Vamos subiendo en el concurso de los países que peor manejan la pandemia por COVID. Estamos en el quinto lugar con cifras aterradoras, invisibles para Martín Vizcarra y su gabinete de expertos.

Lo peor es banalizar el drama, mirar a otro lado, extender cortinas de humo, desviar la atención de lo que vivimos y de lo que viene. El más importante es el derecho a la vida y su defensa el primer deber político, económico y social.

La democracia lo acoge constitucionalmente como consigna obligatoria. En este momento, de altísimo riesgo y peligrosidad, los contagios avanzan indetenibles dejando dolor y lágrimas para cientos de miles de familias. Y el gobernante decide confrontar con el Congreso.

En esta coyuntura aterradora recurre a lo que antes le permitió popularidad. No piensa en la unidad del país para afrontar lo peor, provoca nuevamente al Congreso. Cuando toda su atención debe estar puesta en salvar vidas, en mejorar la asistencia salud, en atender la informalidad desbordada por desesperación, genera una crisis política ideal para que se olvide el desfile de féretros y las angustias en las puertas de los hospitales.

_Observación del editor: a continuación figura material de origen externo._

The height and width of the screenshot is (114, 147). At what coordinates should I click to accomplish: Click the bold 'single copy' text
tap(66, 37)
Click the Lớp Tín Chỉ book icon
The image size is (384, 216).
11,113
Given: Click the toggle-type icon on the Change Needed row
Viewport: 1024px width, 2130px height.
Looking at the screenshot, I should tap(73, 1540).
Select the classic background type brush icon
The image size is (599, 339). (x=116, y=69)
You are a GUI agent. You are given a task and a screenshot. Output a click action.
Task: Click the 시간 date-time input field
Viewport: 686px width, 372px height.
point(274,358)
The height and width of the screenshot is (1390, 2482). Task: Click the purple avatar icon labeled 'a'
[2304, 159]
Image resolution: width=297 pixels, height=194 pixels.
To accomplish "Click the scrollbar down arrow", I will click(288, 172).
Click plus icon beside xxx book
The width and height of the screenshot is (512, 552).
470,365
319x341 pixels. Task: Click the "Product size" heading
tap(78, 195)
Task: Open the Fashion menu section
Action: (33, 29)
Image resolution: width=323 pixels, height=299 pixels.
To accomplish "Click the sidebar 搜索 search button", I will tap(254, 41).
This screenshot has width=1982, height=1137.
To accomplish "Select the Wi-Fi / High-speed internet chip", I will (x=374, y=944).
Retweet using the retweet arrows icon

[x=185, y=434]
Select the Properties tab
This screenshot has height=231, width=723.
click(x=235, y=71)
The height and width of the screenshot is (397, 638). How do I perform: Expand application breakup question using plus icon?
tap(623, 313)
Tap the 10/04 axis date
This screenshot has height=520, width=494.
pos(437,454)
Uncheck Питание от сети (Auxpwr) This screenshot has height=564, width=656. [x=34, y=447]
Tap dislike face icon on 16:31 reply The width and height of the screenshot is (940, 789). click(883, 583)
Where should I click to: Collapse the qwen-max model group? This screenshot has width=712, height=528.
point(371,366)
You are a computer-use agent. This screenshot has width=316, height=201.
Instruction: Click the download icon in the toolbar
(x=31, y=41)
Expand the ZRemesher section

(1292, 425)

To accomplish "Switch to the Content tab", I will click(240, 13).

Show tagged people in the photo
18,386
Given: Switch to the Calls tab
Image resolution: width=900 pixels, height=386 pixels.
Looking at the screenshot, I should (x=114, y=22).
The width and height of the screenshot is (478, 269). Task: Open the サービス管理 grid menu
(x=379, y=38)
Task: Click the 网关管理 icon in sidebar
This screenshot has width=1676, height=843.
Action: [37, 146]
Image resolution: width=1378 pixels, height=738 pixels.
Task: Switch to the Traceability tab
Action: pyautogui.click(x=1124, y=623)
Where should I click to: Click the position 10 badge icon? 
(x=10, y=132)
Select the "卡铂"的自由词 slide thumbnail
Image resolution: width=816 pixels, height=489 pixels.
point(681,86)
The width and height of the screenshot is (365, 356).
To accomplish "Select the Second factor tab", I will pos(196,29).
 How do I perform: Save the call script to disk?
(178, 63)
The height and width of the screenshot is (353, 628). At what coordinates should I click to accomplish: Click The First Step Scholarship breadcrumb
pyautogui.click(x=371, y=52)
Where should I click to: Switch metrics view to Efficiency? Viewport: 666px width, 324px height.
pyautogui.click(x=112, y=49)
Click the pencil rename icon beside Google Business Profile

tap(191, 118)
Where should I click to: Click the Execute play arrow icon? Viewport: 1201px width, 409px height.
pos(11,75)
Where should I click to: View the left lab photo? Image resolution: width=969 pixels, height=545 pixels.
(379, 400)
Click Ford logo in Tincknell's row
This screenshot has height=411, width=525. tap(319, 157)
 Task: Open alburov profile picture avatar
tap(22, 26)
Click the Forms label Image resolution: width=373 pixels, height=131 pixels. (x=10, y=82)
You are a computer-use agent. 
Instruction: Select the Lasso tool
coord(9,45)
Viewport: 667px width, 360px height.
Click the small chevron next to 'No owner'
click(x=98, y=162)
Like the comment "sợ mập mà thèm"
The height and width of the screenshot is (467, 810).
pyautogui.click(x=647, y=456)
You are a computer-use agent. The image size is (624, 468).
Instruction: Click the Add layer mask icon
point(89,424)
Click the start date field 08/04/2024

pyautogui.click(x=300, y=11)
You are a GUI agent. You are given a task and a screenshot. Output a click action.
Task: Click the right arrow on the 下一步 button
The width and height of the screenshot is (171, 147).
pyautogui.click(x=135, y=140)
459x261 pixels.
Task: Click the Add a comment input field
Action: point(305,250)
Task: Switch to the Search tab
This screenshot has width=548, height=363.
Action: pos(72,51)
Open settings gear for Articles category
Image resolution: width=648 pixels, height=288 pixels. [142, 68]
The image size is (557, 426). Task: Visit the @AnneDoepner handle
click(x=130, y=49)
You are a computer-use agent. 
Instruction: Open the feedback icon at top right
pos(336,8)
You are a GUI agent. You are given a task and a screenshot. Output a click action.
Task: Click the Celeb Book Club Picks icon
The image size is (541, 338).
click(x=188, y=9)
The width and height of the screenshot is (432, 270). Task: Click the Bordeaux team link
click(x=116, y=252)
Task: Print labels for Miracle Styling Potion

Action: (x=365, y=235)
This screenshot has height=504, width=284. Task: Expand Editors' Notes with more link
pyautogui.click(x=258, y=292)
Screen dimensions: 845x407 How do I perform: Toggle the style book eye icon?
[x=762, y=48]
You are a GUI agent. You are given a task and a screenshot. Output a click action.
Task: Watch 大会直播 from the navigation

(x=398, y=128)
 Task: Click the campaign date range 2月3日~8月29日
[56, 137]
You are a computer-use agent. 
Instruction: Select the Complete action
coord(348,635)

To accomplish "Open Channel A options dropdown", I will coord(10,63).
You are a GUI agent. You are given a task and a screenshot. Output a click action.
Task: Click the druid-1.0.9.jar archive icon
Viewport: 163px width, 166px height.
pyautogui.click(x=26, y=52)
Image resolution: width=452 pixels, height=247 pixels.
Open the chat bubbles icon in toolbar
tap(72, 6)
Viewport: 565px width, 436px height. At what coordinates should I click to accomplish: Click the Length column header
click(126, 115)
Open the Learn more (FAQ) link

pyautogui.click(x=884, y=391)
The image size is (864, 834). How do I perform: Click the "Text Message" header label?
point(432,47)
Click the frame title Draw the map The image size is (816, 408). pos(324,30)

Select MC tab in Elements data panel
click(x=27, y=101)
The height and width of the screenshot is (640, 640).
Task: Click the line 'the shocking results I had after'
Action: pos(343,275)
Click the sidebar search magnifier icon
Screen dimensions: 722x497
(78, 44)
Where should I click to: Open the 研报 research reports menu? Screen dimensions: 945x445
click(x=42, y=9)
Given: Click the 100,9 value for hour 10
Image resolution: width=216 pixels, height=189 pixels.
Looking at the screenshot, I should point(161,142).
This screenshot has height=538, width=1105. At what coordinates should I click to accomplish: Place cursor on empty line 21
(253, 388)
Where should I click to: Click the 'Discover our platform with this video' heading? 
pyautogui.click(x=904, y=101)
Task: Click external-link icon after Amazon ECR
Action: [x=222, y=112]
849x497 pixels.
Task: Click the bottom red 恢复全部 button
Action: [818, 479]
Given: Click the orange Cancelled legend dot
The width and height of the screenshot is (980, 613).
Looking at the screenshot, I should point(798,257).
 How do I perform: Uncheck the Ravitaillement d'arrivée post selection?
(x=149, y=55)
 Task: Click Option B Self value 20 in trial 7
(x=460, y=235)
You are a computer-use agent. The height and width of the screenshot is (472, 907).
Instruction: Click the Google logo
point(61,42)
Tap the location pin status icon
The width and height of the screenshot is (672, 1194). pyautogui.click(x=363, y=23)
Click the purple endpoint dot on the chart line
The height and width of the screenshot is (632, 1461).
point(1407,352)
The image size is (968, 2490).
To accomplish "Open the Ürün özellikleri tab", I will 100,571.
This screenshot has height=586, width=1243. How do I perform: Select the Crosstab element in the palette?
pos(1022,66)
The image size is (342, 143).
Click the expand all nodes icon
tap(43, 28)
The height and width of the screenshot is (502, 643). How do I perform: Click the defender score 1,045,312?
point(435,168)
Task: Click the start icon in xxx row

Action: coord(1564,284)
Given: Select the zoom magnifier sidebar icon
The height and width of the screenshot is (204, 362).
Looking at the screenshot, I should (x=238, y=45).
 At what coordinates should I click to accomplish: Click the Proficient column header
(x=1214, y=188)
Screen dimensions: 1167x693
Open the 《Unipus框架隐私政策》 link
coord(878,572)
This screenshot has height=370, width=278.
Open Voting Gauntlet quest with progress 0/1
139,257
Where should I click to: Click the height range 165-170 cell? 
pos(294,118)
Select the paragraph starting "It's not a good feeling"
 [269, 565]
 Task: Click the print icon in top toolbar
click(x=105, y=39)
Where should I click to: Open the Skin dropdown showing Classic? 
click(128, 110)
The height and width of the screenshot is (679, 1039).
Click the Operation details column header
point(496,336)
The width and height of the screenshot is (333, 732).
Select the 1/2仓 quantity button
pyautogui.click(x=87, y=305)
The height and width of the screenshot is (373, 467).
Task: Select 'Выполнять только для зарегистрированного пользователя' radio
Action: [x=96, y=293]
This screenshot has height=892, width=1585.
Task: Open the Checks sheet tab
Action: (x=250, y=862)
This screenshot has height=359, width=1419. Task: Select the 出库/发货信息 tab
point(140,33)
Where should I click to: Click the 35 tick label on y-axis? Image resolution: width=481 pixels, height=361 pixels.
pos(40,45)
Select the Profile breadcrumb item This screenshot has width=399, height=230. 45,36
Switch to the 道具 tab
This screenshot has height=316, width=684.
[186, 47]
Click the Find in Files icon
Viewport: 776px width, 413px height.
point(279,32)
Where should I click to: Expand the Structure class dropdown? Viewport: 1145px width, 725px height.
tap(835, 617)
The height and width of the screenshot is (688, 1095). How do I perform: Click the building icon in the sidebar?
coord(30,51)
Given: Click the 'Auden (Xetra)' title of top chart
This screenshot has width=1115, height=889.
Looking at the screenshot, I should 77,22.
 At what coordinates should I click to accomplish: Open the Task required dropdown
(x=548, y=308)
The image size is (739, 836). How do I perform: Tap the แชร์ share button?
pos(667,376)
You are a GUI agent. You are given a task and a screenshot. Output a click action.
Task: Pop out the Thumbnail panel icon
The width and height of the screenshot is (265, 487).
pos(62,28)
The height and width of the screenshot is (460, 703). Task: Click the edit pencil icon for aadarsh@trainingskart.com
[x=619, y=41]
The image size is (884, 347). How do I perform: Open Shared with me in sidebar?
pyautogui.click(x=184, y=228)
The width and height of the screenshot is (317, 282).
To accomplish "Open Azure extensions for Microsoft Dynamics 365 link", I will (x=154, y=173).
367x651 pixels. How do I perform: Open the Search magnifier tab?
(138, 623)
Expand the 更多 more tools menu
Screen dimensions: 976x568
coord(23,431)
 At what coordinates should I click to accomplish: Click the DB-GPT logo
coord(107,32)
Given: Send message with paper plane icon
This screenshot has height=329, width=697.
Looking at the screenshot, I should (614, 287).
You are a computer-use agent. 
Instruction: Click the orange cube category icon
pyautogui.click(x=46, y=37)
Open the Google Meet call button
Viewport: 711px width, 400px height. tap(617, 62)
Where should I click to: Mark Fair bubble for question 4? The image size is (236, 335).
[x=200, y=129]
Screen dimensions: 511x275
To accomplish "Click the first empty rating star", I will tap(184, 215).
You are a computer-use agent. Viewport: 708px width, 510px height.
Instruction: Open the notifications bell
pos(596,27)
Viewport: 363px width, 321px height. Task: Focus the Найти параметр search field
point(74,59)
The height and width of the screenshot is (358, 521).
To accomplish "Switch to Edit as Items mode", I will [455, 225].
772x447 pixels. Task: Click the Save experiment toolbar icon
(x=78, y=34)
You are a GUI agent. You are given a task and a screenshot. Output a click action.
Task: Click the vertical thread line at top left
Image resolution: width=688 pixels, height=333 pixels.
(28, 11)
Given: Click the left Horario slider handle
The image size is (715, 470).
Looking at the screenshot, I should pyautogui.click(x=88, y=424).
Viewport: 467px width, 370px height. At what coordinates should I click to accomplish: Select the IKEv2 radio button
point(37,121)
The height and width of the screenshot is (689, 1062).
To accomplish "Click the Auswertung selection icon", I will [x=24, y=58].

No hay camas UCI para nadie, ni en MINSA, ni en ESSALUD e increíblemente tampoco en las clínicas privadas. Con dinero o sin dinero el enfermo grave muere mientras el país discute la inmunidad. Desatendemos el genocidio sanitario de hoy y el que vendrá agravado por desempleo, hambre, enfermedades, quiebras y falta de lo indispensable para vivir para millones de pobres o que vuelven a la pobreza.

La torpeza debe tener límites, los intentos de autocracia también. Que muchos medios no reflejen lo que sucede por supervivencia económica no desaparece la responsabilidad por el maquillaje de cifras y el desvío de atención a temas que son menores ante la muerte. La complacencia es inadmisible, la banalización cruel e irresponsable.